◆ PROBLEM:
Copy the lines word for word, starting at the first one and ending with the line that contains "The image size is (1366, 722).", both included.

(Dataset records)
__________

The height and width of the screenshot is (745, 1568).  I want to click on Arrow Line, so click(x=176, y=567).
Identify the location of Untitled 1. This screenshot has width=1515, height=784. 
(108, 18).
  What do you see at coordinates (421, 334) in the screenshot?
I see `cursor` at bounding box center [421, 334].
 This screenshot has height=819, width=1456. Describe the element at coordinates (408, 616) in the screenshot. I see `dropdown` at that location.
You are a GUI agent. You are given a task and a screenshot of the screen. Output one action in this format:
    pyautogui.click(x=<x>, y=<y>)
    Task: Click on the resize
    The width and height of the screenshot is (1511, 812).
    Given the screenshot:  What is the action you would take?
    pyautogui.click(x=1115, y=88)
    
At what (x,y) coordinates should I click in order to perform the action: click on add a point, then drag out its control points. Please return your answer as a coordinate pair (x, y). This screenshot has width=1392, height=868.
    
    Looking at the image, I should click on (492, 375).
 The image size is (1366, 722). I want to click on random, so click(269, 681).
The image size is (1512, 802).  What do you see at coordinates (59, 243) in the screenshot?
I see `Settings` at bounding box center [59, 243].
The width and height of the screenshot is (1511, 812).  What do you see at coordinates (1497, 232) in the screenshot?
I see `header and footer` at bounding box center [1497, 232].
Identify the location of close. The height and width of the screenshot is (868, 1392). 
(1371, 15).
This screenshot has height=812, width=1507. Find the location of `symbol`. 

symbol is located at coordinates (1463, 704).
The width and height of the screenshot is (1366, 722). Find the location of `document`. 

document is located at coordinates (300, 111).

__________

◆ THE OUTPUT:
The height and width of the screenshot is (745, 1568).  I want to click on Arrow Line, so click(x=176, y=567).
Identify the location of Untitled 1. This screenshot has width=1515, height=784. 
(108, 18).
  What do you see at coordinates (421, 334) in the screenshot?
I see `cursor` at bounding box center [421, 334].
 This screenshot has height=819, width=1456. Describe the element at coordinates (408, 616) in the screenshot. I see `dropdown` at that location.
You are a GUI agent. You are given a task and a screenshot of the screen. Output one action in this format:
    pyautogui.click(x=<x>, y=<y>)
    Task: Click on the resize
    The width and height of the screenshot is (1511, 812).
    Given the screenshot:  What is the action you would take?
    pyautogui.click(x=1115, y=88)
    
At what (x,y) coordinates should I click in order to perform the action: click on add a point, then drag out its control points. Please return your answer as a coordinate pair (x, y). This screenshot has width=1392, height=868.
    
    Looking at the image, I should click on (492, 375).
 The image size is (1366, 722). I want to click on random, so click(269, 681).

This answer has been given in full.